For each one of the 8,068 players in NHL history who have appeared at least one game in the best league in the world, the journey to get there is unique and compelling. But some of them are a little more unique and compelling than others. Some are a lot more. And one of the most remarkable careers in hockey history began 50 years ago Sunday night.
March 14, 1971 marked the first time a complete unknown by the name of Ken Dryden skated to the Montreal Canadiens’ crease to play a game. And it set into motion a chain of events that not only led to one of the most brilliant careers in NHL history, but also a late- and post-season run that the league had never seen before, nor likely will ever again.
At the old Civic Arena – better known as ‘The Igloo’ – in Pittsburgh, Dryden stopped 35 of 36 shots in a 5-1 win over the Penguins to pick up his first NHL win. Called up the week before by the Canadiens, he had watched his first three games from the press box before Canadiens coach Al MacNeil elected to give him a start. The Penguins were a middling team just four years into their existence and were on the way to missing the playoffs for the third of those four seasons.
“It wasn’t a safe start, but it was one that if I was fine, then the night had a chance to be fine,” Dryden told TheHockeyNews.com. “It may have been 35 saves, but I can tell you there were not a whole lot of really tough ones.”

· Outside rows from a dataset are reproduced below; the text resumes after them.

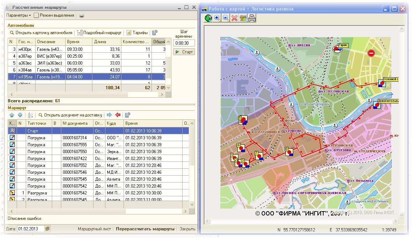This screenshot has width=412, height=238.
Task: Click the globe full-extent map icon
Action: pyautogui.click(x=208, y=18)
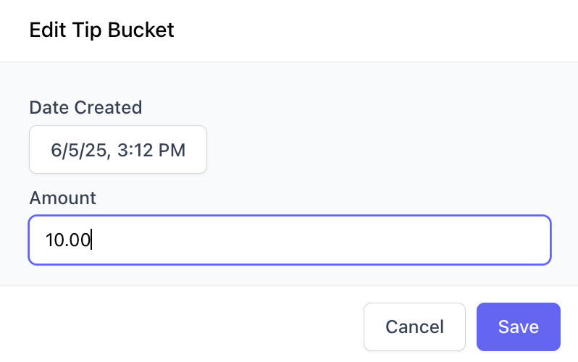Click empty space inside the Amount box
The height and width of the screenshot is (362, 578).
click(x=326, y=240)
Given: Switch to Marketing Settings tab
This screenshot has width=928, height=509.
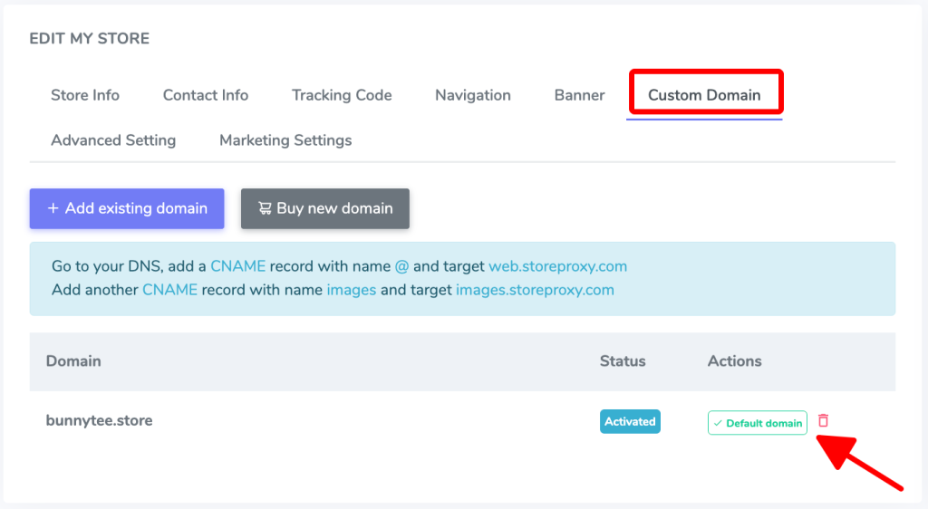Looking at the screenshot, I should click(x=285, y=140).
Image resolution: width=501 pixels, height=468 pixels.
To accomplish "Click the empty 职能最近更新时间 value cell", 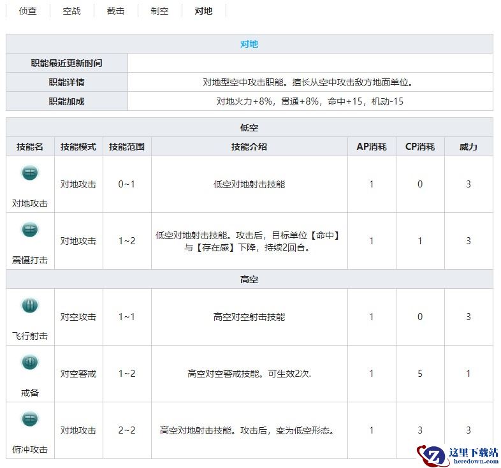I will [x=310, y=63].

Not to worry, plenty of those would come later. Dryden started five more games in the regular season and won them all, posting a .957 save percentage. And what happened after that was the stuff of legends. Despite have two veterans in Rogie Vachon and Phil Myre at his disposal, MacNeil decided to start the playoff with Dryden, who had started the 1970-71 season as a part-time player for the Montreal Voyageurs of the American League and a full-time law student at McGill University. Backed by Dryden’s brilliant play, the Canadiens defeated the juggernaut Boston Bruins in the first round in one of the most stunning upsets in NHL history. They went on to defeat the Minnesota North Stars in six games before pulling off another upset, beating the Chicago Blackhawks in seven games. It was one of the rare times in their history that the Canadiens won the Cup despite not being one of the top two teams in the NHL and, while they had a formidable lineup, the vast majority of the credit for the unlikely victory goes to Dryden, as evidenced by the fact he won the Conn Smythe Trophy as the most valuable player in the playoffs before winning the Calder Trophy as the league’s top rookie. In the next eight years, Dryden would win the Cup five more times.
As the world watched this big and unique player lean on his stick during stoppages in play, it would have been easy to assume that he exuded confidence and poise. Even though Dryden didn’t doubt himself, he certainly didn’t see his success in the NHL as a given. After all, he had been drafted – ironically, by the Bruins – seven years prior out of Jr. B hockey and was playing the previous season for the Canadian national team.
“I think I’ve always been somebody who, facing something new…I was never sure I could do it,” Dryden said. “I didn’t have the kind of bravado of, ‘Yeah, piece of cake, just go out there and do it.’ I never felt that. But what was the case was I never felt I couldn’t do it, either. Allow the situation to decide whether I can do it. I don’t need to know whether I can do it. I just need to know that it’s not impossible, that I can do it. So you just go out and play.”
Fifty years ago Sunday night, Ken Dryden just went out and played. And he did it for the rest of that season and for the eight that followed it. And things turned out pretty well for him.